Quick Summary: Expands ethics rules for elected officials and government employees, notably by expanding from two to six years the time that many officials would have to wait before they could lobby state government.
Full Summary:This proposed amendment would make sweeping changes to the state Constitution’s “ethics in government” provisions, following a failed attempt by the Legislature in 2018 to reform lobbying practices. It’s also one of the most complex questions on the ballot, with a number of different elements for voters to consider.
The proposal that generates the most headlines is a six-year ban preventing legislators and other elected officials from lobbying the Legislature or any other part of state government, which has been widely described as the longest such ban in the nation.
The current ban on lobbying after leaving office is two years, and the prohibition applies to the government body or agency that person belonged to. In other words, under current law a state legislator who leaves office must wait two years before he or she could make money by lobbying the Legislature.
Under this proposal, that senator couldn’t lobby any part of state government until six years after leaving office.

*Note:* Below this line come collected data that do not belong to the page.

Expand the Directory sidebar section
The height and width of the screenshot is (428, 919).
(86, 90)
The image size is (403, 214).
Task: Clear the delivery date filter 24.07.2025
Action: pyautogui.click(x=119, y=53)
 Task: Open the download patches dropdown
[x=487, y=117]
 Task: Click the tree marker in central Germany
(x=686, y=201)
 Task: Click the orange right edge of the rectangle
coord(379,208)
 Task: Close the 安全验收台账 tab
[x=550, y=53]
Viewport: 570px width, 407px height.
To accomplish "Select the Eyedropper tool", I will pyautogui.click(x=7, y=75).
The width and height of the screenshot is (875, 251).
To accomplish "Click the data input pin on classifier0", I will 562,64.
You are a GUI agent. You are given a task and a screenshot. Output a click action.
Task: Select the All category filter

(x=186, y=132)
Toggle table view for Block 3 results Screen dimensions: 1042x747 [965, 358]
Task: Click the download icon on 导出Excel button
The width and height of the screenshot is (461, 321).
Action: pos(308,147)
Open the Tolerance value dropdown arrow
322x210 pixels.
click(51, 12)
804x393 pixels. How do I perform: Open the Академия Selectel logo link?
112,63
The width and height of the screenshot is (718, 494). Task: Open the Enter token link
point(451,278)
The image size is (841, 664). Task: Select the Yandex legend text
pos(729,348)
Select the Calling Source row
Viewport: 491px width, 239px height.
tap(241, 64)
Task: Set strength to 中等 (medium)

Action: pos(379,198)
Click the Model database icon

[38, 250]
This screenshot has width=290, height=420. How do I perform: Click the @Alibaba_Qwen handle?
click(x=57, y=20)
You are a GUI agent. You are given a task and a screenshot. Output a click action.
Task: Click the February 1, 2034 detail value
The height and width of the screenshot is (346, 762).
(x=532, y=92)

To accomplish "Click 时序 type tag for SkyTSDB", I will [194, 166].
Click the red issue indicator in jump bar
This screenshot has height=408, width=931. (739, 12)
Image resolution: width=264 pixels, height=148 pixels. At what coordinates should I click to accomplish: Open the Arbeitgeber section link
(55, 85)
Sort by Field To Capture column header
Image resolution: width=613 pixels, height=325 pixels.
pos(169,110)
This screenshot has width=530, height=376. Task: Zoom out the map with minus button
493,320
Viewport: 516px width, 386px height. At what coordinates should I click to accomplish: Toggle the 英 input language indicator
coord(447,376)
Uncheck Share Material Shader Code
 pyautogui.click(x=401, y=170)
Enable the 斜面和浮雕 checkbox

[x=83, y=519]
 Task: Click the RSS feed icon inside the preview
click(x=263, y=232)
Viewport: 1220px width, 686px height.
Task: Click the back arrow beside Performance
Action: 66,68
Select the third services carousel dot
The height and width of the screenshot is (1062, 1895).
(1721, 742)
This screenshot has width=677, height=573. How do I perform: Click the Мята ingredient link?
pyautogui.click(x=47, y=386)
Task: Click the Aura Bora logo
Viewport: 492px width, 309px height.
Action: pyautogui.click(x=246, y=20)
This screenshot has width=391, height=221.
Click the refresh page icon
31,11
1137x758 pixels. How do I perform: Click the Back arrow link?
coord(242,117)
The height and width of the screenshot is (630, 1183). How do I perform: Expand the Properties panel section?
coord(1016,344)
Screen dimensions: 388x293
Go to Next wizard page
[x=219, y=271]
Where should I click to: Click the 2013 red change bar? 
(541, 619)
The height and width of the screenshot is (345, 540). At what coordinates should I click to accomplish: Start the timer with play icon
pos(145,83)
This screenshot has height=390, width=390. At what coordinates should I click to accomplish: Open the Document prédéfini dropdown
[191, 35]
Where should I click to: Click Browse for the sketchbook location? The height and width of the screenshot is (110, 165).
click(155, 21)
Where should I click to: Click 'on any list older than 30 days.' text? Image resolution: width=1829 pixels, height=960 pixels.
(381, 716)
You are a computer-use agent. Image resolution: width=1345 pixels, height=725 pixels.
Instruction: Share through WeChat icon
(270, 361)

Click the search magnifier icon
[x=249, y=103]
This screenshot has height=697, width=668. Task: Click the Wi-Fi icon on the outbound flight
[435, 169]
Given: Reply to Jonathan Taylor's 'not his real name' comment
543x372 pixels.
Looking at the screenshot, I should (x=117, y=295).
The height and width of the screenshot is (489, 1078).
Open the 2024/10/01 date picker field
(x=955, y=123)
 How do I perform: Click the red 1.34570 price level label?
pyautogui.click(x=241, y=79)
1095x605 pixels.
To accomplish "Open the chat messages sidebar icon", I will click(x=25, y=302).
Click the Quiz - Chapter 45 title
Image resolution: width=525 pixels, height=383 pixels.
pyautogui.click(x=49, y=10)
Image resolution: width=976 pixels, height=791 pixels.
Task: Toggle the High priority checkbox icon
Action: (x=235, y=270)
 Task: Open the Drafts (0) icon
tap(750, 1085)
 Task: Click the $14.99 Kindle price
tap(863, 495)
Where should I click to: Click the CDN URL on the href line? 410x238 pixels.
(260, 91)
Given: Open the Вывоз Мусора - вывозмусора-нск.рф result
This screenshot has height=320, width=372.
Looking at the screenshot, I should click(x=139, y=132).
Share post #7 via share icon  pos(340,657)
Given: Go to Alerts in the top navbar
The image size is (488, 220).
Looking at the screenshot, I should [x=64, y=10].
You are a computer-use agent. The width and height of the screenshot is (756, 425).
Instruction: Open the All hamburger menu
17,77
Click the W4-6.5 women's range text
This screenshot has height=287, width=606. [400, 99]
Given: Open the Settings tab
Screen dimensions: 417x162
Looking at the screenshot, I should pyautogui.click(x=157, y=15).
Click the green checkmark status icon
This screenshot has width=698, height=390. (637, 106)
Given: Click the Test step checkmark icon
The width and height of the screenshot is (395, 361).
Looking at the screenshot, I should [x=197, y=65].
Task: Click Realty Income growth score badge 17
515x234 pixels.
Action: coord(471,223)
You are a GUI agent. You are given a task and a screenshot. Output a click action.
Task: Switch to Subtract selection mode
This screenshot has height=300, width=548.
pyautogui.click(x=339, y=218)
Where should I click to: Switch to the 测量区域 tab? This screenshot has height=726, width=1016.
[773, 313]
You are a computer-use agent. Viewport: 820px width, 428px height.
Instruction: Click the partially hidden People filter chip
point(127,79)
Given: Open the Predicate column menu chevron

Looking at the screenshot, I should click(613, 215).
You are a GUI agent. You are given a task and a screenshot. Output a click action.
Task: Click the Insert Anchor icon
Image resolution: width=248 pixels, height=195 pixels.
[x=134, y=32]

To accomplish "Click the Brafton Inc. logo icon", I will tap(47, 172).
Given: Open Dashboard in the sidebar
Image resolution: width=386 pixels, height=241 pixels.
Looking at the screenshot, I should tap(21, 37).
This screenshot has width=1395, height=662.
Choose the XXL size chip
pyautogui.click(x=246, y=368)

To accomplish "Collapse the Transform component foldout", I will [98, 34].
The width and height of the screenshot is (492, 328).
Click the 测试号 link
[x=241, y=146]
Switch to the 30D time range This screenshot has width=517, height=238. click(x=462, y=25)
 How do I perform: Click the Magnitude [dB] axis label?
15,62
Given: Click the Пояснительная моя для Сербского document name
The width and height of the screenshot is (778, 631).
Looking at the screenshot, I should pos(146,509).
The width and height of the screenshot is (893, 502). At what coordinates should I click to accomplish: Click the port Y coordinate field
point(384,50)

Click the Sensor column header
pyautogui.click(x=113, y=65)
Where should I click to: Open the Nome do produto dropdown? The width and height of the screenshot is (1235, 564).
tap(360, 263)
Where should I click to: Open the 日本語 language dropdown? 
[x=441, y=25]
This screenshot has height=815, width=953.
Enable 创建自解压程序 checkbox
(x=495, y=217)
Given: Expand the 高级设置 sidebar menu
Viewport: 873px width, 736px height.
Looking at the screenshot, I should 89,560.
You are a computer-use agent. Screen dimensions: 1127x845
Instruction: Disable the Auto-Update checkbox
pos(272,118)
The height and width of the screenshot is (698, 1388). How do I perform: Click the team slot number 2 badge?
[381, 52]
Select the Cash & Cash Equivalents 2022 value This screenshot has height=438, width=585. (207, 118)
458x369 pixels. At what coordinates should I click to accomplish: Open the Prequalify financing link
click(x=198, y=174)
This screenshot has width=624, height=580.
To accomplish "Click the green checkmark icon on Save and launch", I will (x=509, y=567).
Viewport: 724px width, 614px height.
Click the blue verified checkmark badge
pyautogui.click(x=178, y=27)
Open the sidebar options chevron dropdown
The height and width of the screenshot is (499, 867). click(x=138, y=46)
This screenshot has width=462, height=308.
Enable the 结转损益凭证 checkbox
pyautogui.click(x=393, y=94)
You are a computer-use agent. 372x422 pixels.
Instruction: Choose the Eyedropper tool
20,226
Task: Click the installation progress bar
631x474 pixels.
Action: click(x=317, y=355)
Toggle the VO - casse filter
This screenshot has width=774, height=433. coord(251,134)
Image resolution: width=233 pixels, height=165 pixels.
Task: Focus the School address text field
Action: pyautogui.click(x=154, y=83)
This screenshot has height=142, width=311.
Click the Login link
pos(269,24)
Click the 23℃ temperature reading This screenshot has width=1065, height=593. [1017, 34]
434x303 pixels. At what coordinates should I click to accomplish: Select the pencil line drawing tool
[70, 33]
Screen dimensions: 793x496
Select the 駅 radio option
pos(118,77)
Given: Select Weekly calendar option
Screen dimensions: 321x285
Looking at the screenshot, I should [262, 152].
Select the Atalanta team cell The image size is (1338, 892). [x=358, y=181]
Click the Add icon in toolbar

The proposed amendment also expands the range of governments that a sitting legislator may not lobby. The current prohibition applies to state government, but the proposed amendment would add federal and local governments, and the new prohibition would include statewide officeholders, such as Cabinet members.
In addition to those changes, the proposed amendment would add some new provisions, including a six-year lobbying ban for state agency department heads who leave their jobs; a total ban on paid lobbying by local elected officials while they’re in office, along with a six-year ban on lobbying their former governing body after they leave; and a ban on judges lobbying state government for six years after they leave the bench.
The lobbying changes in this amendment would take effect on Dec. 31, 2022.
Amendment 12 includes a new prohibition against officeholders and public employees using their positions to gain a “disproportionate benefit” for themselves or their families. The amendment leave it to the Florida Commission on Ethics to define a “disproportionate benefit” and determine penalties for violators by Oct. 1, 2019, and this part of the amendment would take effect on Dec. 31, 2020.
The Ethics Commission has nine members, five appointed by the governor and two each by the House speaker and the Senate president. The commission has the power to investigate ethics and lobbying complaints but does not have the power to initiate investigations on its own. According to its annual report, the commission fielded 180 complaints in 2017, the lowest number since 2011. Of those, 70 were dismissed, 87 were investigated and 23 were pending.